Hi @Dylsss, it seems to me that once the file goes public it could be accessed by anyone, even non-phabricator users.
Can you confirm this behavior?

Thanks

Yes, that is the case if the object that the file is attached to is also public, if the object policy is set to "all users" then only logged in users will be able to access the file, etc. On the other hand, if the file is attached to an object where the policy is set to just yourself. I.e. using the Calendar application to import an ICS file as mentioned above, where you can adjust the object policy, then an attacker could also access a restricted file without anyone else knowing.

mmartorana changed Risk Rating from N/A to Medium.May 16 2022, 4:16 PM

This is now fixed in Phabricator upstream, there is now an advisory at https://secure.phabricator.com/T13683 and change summary at https://secure.phabricator.com/w/changelog/2022.21/. This task has details of the attack that were purposely omitted and undisclosed in Phabricator upstream, so I am temporarily adding PermanentlyPrivate to prevent this task from being made public.

Also is F21966 considered private, as it was previously set to WMF-NDA.

From my understanding of the changes, files can now be unattached but still referenced. This means F21966 can be unattached from here and the commit mentioned in order to be made private again. In addition, I think this also means that some tasks which were previously PermanentlyPrivate due to sensitive file attachments, could be made public, as files could be unattached?

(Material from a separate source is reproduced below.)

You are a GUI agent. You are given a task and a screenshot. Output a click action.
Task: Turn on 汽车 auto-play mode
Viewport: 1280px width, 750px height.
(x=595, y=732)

Thanks @Dylsss for your help.
I am glad that the issues are now fixed in the Phabricator upstream. I am now tagging Release-Engineering-Team as they are the maintainers of Phabricator and they can address the issue.

I assume that T309430 will fix this

I assume that T309430 will fix this

Can I be added to T309430 or can someone describe what that task is. I assumed the issues described in this task were already fixed when Phabricator was upgraded (except the issue that workboard triggers can give users access to restricted tasks, which isn't fixed upstream, although that's more of a social engineering issue and low risk).

@Dylsss: The task is simply about upgrading to the latest version of phab (2022.21)

@Dylsss - what @RhinosF1 said, but I've subbed you over there anyways.

brennen closed subtask Restricted Task as Resolved.Jun 22 2022, 7:31 PM
sbassett added a subscriber: mmartorana.

@Dylsss - Now that this should be resolved with the Gitlab security release (T309430), is there any need to keep this task PermanentlyPrivate?

Resolving under previous assumptions.

sbassett changed Author Affiliation from N/A to Wikimedia Communities.Jul 6 2022, 4:45 PM
sbassett changed the visibility from "Custom Policy" to "Public (No Login Required)".
sbassett changed the edit policy from "Custom Policy" to "All Users".